The purpose of the study was to evaluate the optimal duration of dual antiplatelet
therapy (
DAPT) after
percutaneous coronary intervention, especially in the era of second-generation
drug-eluting stents (DES). The work was conducted from November 2014 to April 2015. All randomized controlled trials comparing short (<12 months) versus long (≥12 months)
DAPT in patients treated with second-generation DES were analyzed. Sensitivity analyses were performed for length of
DAPT and type of DES. All-cause death was the primary end point, whereas cardiovascular death,
myocardial infarction (MI),
stent thrombosis (ST), and major
bleeding were secondary end points. Results were pooled and compared with random-effect models and meta-regression analysis. Eight randomized controlled trials with 18,810 randomized patients were included. The studies compared 3 versus 12 months of
DAPT (2 trials), 6 versus 12 months (3 trials), 6 versus 24 months (1 trial), 12 versus 24 months (1 trial), and 12 versus 30 months (1 trial). Comparing short versus long
DAPT, there were no significant differences in all-cause death (odds ratio [OR] 0.87; 95% confidence interval [CI] 0.66 to 1.44), cardiovascular death (OR 0.95; 95% CI 0.65 to 1.37), and ST (OR 1.20; 95% CI 0.79 to 1.83), and no differences were present when considering
everolimus-eluting and fast-release
zotarolimus-eluting
stents separately. Shorter
DAPT was inferior to longer
DAPT in preventing MI (OR 1.35; 95% CI 1.03 to 1.77). Conversely, major
bleeding was reduced by shorter
DAPT (OR 0.60; 95% CI 0.42 to 0.96). Baseline features did not influence these results in meta-regression analysis.
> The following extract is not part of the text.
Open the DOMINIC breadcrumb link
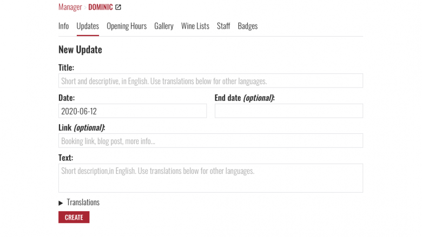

In conclusion,
DAPT for ≤6 months is reasonable for patients treated with
everolimus-eluting and fast-release
zotarolimus-eluting
stents, with the benefit of less major
bleeding at the cost of increased MI, with similar survival and ST rates. An individualized patient approach to
DAPT duration should take into account the competing risks of
bleeding and ischemic complications after present-generation DES.